• **GIVEN RECORDS**

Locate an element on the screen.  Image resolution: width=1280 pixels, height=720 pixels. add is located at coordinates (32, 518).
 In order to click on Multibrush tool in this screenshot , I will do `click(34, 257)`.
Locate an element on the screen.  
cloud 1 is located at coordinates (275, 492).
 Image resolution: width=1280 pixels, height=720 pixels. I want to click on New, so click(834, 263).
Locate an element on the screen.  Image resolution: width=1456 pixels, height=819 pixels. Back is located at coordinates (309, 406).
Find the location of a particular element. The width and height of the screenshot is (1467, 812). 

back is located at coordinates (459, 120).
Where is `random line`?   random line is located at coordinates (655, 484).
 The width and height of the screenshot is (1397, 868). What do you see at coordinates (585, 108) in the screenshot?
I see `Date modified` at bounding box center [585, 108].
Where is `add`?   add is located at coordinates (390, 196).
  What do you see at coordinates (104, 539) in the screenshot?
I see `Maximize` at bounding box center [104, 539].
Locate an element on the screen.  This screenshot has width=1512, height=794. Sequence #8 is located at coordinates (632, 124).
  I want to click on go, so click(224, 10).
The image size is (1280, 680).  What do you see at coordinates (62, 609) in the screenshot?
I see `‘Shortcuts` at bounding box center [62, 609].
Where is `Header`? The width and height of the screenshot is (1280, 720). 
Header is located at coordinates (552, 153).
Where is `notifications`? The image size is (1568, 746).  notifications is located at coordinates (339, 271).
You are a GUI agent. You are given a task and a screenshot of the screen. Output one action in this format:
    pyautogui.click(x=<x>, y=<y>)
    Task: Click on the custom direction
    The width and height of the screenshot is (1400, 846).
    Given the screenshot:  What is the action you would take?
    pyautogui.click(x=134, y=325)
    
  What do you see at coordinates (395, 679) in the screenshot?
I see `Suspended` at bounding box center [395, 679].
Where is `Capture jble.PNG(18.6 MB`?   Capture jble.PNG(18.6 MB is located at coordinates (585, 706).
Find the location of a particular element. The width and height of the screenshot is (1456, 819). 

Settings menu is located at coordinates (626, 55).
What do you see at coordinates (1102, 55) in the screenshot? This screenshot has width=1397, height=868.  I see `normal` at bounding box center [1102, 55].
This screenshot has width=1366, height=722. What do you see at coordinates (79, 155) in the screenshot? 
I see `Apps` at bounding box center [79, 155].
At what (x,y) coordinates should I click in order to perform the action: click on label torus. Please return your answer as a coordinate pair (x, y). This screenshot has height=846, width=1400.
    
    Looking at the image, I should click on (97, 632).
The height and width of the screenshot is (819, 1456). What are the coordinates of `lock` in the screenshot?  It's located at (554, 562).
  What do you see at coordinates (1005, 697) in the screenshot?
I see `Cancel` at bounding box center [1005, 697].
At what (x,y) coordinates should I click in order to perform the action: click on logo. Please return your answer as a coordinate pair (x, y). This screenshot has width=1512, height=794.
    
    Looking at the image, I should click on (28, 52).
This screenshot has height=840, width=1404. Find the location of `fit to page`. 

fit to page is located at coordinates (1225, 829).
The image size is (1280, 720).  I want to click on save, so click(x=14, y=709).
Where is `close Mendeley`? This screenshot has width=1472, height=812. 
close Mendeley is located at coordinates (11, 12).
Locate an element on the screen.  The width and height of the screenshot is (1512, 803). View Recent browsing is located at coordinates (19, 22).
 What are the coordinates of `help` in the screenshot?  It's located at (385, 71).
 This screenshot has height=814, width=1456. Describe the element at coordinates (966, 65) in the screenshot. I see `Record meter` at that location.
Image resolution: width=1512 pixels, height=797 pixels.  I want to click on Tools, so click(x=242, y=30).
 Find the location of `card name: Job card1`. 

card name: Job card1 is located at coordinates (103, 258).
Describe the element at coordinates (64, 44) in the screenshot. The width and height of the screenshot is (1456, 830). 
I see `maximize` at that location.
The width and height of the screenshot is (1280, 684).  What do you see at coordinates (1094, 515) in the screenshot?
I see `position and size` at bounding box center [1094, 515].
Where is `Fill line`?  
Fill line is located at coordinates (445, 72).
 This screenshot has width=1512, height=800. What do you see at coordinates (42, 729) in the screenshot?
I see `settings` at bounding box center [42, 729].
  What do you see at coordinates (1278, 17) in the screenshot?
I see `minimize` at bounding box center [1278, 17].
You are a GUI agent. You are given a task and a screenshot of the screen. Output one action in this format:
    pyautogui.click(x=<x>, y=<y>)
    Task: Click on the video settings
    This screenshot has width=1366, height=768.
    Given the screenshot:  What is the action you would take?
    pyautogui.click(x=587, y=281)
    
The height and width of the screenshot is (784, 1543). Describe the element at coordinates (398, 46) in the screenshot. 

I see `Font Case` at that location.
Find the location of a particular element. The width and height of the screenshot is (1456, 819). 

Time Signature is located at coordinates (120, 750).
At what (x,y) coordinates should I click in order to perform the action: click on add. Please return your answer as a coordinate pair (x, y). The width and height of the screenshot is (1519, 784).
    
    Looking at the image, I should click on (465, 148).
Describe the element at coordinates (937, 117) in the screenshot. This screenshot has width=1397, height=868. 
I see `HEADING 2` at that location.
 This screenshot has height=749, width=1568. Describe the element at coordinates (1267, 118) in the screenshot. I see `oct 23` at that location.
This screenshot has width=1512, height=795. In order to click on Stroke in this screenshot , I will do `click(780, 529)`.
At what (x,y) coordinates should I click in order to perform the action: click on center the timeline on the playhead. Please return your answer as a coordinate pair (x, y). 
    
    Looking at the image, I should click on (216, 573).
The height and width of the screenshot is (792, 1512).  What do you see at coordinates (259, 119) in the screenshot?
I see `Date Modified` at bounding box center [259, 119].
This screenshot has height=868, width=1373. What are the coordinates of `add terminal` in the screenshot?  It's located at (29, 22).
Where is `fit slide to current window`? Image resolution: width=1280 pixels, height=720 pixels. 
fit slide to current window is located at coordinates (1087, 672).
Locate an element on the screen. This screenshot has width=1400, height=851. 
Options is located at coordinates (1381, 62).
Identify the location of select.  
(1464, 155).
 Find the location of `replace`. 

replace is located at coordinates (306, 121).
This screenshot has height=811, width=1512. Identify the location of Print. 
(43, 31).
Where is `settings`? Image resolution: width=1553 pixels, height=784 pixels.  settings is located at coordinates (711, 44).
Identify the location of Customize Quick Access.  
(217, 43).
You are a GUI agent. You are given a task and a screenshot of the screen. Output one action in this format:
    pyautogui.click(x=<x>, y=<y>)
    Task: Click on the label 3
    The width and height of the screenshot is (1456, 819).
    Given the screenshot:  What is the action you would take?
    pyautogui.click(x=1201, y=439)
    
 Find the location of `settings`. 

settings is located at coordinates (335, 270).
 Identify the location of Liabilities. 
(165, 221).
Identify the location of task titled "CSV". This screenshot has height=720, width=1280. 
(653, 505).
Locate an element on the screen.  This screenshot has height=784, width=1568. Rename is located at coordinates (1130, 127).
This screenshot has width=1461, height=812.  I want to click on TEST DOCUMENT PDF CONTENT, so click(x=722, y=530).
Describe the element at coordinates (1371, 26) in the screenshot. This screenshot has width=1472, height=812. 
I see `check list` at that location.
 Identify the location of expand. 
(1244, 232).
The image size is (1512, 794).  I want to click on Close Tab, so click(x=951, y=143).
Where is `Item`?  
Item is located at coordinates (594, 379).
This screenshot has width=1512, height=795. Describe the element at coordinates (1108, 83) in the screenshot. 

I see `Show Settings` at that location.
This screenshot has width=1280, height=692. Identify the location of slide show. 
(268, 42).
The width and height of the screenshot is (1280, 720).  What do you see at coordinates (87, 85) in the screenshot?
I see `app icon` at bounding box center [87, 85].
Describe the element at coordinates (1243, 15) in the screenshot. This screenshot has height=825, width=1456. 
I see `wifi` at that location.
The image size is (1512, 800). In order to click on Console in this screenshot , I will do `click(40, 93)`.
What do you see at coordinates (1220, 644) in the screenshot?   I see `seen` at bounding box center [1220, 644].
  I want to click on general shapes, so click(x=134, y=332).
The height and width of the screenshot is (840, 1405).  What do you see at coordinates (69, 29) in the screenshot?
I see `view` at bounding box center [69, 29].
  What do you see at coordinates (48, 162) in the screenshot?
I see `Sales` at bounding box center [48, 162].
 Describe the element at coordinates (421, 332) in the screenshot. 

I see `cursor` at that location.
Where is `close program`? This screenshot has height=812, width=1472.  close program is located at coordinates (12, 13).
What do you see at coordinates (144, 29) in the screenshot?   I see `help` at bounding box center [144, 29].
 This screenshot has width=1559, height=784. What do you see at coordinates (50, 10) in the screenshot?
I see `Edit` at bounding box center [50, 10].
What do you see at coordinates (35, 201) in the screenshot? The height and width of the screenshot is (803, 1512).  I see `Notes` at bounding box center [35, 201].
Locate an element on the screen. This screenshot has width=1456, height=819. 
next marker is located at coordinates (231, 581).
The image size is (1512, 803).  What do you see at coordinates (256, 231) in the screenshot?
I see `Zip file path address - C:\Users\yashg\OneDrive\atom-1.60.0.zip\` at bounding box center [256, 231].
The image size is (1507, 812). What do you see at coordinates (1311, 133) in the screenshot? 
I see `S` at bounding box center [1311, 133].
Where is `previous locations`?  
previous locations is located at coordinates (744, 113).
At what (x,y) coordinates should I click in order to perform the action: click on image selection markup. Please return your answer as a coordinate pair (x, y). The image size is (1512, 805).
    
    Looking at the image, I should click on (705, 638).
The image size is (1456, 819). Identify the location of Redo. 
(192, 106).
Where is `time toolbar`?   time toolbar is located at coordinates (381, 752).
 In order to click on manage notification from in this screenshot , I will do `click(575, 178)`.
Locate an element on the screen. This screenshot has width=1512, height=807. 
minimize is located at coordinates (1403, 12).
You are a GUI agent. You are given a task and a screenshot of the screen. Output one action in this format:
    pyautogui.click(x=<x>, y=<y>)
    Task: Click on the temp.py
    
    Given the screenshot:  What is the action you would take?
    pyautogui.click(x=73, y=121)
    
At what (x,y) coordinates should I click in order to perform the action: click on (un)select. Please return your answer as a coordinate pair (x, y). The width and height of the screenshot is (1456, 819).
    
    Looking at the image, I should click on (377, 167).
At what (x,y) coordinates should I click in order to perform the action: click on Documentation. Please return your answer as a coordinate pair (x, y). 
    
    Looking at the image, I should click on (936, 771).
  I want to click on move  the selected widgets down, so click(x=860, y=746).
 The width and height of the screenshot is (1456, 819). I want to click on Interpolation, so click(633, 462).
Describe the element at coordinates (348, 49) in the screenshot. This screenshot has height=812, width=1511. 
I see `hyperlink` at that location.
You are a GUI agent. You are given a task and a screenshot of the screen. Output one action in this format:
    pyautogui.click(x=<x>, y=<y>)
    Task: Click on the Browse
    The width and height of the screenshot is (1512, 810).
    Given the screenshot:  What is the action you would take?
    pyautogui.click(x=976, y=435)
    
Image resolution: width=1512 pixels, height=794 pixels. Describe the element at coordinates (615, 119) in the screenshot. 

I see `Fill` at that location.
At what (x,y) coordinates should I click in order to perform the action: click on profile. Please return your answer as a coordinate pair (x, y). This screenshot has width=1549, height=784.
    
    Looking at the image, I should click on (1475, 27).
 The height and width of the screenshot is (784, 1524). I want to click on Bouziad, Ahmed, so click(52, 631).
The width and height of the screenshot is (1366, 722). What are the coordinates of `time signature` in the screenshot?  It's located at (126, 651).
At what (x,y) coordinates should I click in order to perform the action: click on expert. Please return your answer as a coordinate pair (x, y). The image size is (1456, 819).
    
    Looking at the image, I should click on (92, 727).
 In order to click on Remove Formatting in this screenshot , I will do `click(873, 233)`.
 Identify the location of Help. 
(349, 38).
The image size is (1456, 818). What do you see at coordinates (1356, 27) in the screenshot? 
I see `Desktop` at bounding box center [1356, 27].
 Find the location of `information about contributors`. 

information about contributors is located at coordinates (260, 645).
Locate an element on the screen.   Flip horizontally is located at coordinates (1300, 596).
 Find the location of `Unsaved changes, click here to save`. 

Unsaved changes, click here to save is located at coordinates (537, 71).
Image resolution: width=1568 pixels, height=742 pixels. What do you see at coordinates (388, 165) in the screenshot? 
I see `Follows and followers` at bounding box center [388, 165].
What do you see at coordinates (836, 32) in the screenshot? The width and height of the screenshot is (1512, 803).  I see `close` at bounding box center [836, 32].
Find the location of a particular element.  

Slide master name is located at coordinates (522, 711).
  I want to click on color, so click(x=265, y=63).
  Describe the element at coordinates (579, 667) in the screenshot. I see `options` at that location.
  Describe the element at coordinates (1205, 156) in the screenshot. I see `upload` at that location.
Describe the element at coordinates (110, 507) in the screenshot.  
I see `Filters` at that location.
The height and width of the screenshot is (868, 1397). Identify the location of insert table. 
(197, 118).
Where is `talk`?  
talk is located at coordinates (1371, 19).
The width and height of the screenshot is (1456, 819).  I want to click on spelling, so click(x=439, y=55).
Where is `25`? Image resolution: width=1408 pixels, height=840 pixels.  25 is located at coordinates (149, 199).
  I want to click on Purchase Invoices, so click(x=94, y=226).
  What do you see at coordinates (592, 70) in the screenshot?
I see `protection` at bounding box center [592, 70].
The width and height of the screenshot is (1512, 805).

• **DIRECTIVE**
Render the part of the data that opens with the line containing "Identify the location of Customize" and closes with the line containing "pyautogui.click(x=1201, y=439)" as a JSON list of strings, with one string per line and blank lines left out.

• **ANSWER TO THE EXERCISE**
[
  "Identify the location of Customize Quick Access.  ",
  "(217, 43).",
  "You are a GUI agent. You are given a task and a screenshot of the screen. Output one action in this format:",
  "    pyautogui.click(x=<x>, y=<y>)",
  "    Task: Click on the label 3",
  "    The width and height of the screenshot is (1456, 819).",
  "    Given the screenshot:  What is the action you would take?",
  "    pyautogui.click(x=1201, y=439)"
]